怜悧な弁護士は契約妻を一途な愛で奪い取る~甘濡一夜から始まる年の差婚~
そのあとも甘いキャラメルラテをちびちびと飲みつつ、時折ふたりに視線を向けて様子をうかがう。
会話が聞こえないのでなにを話しているのかまではやっぱりわからないけれど、ふたりが先ほどからずっと笑顔を見せずに会話を続けているのは変わらない。その雰囲気は元恋人同士というには固すぎるような気もした。
キャラメルラテを半分まで飲んだ頃、私以外にも悠正さんたちに視線を送っている人物がいることにふと気が付く。
全身黒い服を身に着け、帽子を目深に被っている小太りの男性だ。テーブルの上には飲み物が置かれているものの一向に手を付ける気配はなく、見るからに怪しい。
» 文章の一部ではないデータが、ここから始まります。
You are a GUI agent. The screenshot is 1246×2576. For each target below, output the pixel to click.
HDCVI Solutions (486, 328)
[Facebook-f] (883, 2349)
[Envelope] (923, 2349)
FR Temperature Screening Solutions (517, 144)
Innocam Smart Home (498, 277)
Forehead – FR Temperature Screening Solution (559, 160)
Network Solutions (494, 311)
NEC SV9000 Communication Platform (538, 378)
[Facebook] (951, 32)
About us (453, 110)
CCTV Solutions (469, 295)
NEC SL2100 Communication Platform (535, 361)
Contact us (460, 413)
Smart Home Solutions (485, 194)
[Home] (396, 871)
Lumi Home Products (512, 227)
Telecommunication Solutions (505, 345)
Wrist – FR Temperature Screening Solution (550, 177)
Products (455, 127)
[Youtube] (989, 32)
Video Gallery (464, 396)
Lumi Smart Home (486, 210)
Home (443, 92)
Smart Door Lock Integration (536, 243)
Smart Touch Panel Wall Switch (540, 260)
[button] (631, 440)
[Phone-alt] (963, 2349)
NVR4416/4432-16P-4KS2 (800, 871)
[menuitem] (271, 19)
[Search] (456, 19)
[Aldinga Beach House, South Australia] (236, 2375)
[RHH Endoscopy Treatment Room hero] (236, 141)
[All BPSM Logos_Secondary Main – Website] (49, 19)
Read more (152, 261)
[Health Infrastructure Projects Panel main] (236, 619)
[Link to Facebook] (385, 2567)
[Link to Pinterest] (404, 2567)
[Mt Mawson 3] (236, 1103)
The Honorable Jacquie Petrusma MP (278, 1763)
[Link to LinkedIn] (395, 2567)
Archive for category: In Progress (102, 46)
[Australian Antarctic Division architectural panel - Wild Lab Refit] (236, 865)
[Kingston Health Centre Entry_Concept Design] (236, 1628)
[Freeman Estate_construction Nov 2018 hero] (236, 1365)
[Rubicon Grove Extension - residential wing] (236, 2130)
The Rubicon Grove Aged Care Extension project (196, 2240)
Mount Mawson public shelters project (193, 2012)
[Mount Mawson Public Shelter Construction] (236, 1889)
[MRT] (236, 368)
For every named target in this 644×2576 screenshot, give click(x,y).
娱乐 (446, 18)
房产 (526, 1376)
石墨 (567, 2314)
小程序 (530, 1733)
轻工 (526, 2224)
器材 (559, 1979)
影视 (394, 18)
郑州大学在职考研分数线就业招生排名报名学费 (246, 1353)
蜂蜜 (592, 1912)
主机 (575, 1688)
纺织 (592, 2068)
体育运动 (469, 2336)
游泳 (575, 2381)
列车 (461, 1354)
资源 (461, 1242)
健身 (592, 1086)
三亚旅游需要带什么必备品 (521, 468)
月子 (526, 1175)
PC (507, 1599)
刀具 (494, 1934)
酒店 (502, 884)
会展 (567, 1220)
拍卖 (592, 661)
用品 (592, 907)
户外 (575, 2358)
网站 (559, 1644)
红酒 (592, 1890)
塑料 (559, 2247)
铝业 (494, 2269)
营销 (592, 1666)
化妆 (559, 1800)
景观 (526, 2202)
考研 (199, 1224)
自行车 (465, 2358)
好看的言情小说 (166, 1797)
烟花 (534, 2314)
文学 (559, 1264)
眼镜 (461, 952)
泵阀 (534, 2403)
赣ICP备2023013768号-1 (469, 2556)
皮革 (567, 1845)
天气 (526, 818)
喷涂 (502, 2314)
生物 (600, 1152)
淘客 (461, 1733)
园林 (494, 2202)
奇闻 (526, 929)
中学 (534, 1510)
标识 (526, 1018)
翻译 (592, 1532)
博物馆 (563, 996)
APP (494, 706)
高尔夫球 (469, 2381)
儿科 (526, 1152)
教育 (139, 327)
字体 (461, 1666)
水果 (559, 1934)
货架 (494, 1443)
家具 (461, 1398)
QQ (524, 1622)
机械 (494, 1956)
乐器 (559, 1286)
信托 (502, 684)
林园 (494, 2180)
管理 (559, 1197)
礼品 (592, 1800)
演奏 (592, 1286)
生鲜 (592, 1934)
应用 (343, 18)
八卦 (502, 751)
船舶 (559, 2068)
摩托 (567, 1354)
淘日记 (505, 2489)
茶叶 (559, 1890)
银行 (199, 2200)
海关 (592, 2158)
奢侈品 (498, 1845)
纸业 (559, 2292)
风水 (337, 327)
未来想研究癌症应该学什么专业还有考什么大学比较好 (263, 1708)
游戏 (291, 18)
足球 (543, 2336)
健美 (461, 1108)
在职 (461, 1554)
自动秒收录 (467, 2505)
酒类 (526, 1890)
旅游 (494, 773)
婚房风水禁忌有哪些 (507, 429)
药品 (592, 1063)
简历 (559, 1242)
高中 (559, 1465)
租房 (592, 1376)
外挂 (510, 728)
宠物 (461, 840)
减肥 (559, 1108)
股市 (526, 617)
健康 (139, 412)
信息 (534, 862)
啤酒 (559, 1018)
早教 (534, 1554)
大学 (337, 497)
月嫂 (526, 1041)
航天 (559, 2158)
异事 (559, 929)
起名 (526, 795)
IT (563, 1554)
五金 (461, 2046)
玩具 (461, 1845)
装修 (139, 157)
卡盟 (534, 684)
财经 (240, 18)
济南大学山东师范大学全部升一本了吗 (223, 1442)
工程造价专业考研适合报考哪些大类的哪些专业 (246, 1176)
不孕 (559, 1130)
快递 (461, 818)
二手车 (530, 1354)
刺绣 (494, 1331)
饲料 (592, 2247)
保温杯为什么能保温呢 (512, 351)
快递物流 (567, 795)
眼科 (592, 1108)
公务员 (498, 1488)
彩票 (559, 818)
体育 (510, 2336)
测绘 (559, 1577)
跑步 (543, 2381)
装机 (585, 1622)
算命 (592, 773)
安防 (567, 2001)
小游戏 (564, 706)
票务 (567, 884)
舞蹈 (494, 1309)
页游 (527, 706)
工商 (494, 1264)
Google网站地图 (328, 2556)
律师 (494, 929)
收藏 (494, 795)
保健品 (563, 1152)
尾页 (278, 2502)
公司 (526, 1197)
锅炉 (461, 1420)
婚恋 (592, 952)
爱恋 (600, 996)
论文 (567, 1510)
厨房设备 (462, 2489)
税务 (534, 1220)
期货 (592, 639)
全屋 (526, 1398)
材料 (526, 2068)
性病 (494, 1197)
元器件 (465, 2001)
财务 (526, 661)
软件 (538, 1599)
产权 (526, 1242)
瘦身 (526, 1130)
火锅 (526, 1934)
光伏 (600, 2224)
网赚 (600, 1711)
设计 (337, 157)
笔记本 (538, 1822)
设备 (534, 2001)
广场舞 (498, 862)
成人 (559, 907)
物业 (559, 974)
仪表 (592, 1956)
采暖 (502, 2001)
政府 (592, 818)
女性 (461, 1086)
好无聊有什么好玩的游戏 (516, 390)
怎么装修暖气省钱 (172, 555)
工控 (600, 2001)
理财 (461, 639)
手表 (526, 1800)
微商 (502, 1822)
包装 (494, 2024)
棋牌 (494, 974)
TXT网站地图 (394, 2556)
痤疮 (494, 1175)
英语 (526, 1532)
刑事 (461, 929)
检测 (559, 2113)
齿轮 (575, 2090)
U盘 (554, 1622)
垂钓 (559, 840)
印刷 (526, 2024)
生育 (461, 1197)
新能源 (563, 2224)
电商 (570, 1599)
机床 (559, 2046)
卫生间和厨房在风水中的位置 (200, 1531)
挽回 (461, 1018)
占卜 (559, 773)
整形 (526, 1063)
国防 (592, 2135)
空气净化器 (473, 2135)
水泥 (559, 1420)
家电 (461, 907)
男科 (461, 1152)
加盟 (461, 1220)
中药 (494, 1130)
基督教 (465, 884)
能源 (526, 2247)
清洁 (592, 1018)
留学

いつの間にか私の視線の先にいるのは悠正さんたちではなくその男性に変わっていた。どうも気になってしまう。
ずっと悠正さんたちのテーブルに視線を向けている男性の目つきは鋭く、テーブルの上に置かれている両手を固く握り締めている。
すると、男性がおもむろに席を立った。イスの下に置いていた黒いバッグを手に取ると、そこからなにかを取り出す。
それを見た瞬間、思わず自分の目を疑った。男性が手にしているのは小型の包丁だ。